Houston-area poker players have one fewer venue to call home following the closure of Johnny Chan’s 88 Social Club over concerns of financial mismanagement and insolvency. The poker room’s closing is leaving many of its players worried that the chips they hold from the club may be worthless.
Poker played in private clubs in Texas resides in a gray area where authorities don’t comment on whether the games are legal, and there’s no regulation for the clubs in Houston, or throughout the state. Poker clubs in the state typically charge a fee to become a member or to enter, and usually charge an hourly fee to play. Some of the rooms have been caught on camera charging a rake, but this is illegal in Texas and, according to players in the Houston area, not standard.
Chan and his business partners David La and Ho Jun Sin bought the room a few years ago when it was called 52 Social. Soon after, the group had a falling out and Chan filed a lawsuit claiming that La and Sin had mismanaged the club and stolen money. The lawsuit was settled without going to court in 2019.
Chan took over the room and his aforementioned business partners left, with La starting the Legends Social Club a few hundred yards away soon after the split. The Legends room ran a host of popular promotions and drew much of the traffic from Chan’s club, possibly contributing to the 88 Social Club’s woes.
Financial troubles at 88 Social
In late 2020, 88 Social Club canceled its Winter Tournament Series out of fear it would be unable to cover the guarantees if things went badly. At the same time, the club instituted a maximum daily cash out of $2,000, which players took as a bad sign and which may have helped compound any actual or perceived financial problems the club was already having.

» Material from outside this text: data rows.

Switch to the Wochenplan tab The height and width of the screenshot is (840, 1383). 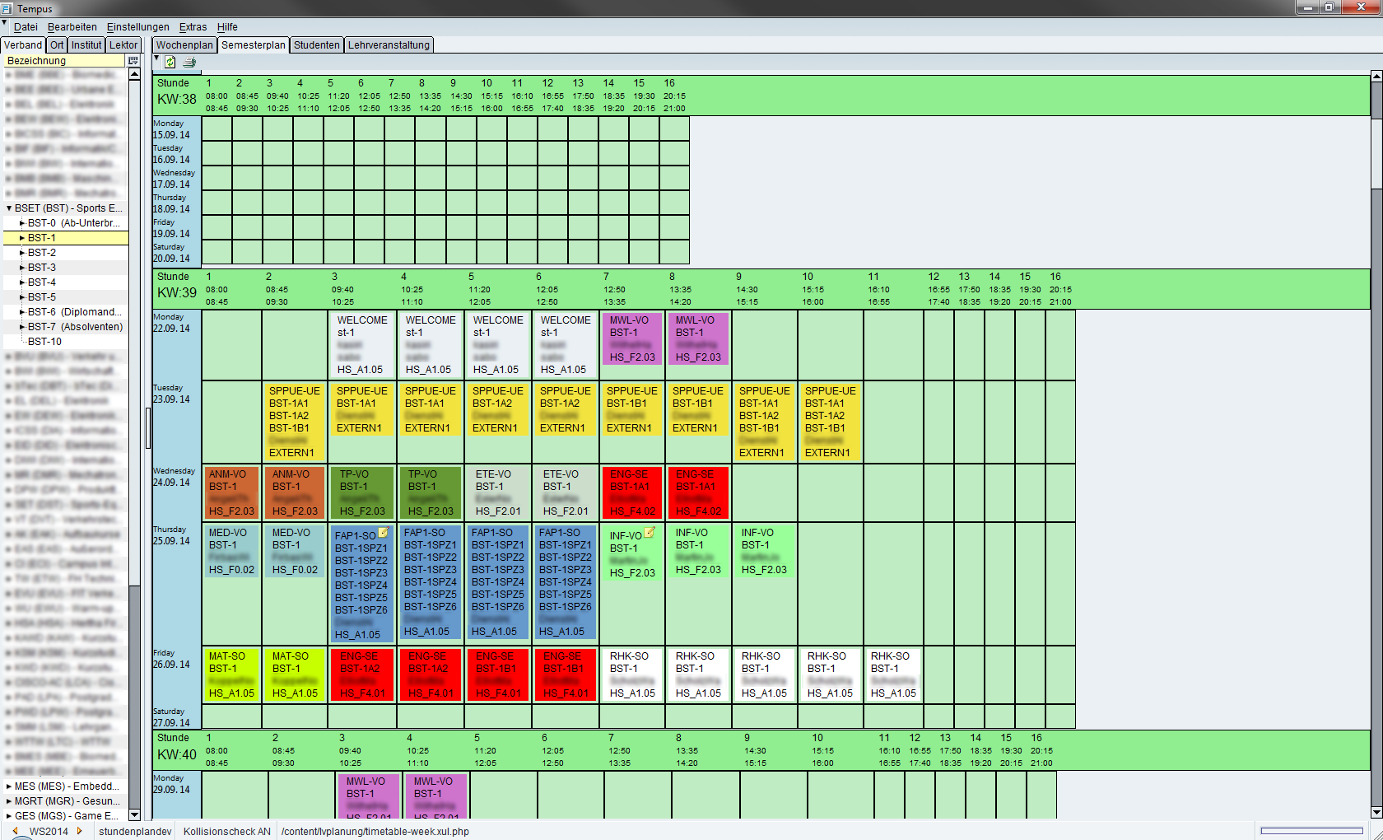click(184, 45)
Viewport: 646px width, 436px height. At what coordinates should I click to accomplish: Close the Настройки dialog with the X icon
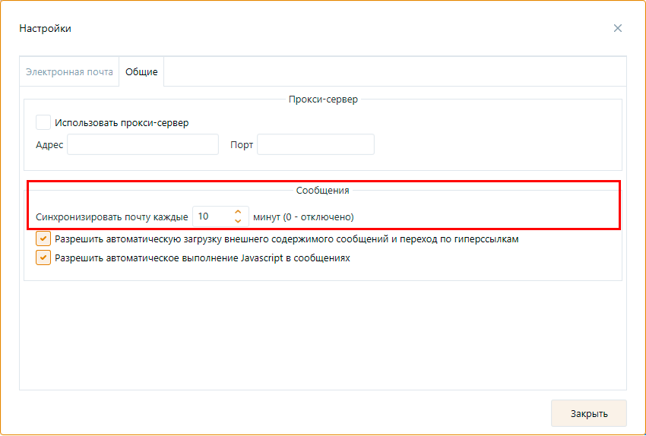click(618, 28)
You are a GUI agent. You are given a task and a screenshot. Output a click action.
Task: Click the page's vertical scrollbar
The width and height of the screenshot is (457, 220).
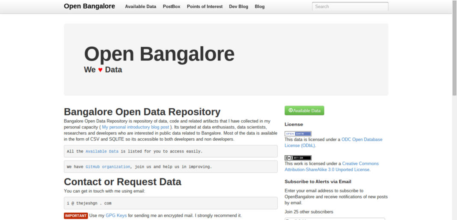point(454,47)
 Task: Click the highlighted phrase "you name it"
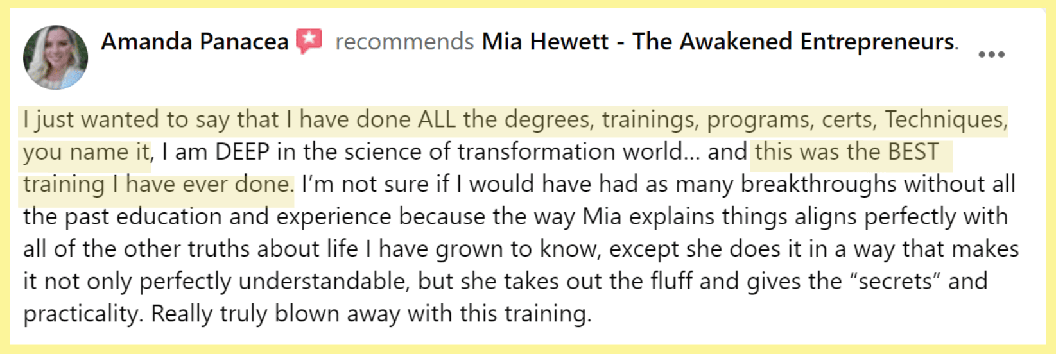tap(86, 153)
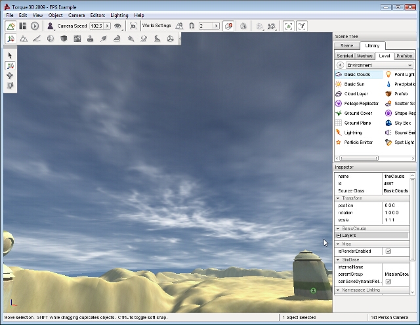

Between competition from Legends and dozens of other poker rooms in the city, and players’ fear of the club’s inability to pay its debts, the traffic at Chan’s club dropped off significantly. The room continued to run and to pay out players until Dec. 3 when players showed up to find the doors locked and the club dark.
Accusations flew on the internet, some claiming that a manager had stolen money, others claiming that the club had finally gone broke, but the club had nothing to say and no notice was posted on its website or social media accounts. Players with chips at home expressed anxiety, with the outstanding debt estimated by some to be over a million dollars.
Chan gives Matusow the scoop
On Monday, Mike Matusow claimed on his vlog that he had spoken to Chan and had the scoop on what happened at the Houston poker room. During the vlog, Matusow reported Chan’s side of the story. According to “the Mouth,” Chan’s business partner emptied out the club’s bank accounts while Chan was away at the WSOP.
The previously mentioned David La opened the club with Chan just a few months after losing his gaming license in California for his alleged part in the Normandie Casino money laundering scandal. La was unavailable for comment at the time of this publication, and CardsChat was unable to reach anyone at Johnny Chan’s 88 Social.
Some have claimed that the club will reopen in a week or two with new management, but neither the club nor Chan has made any official statement.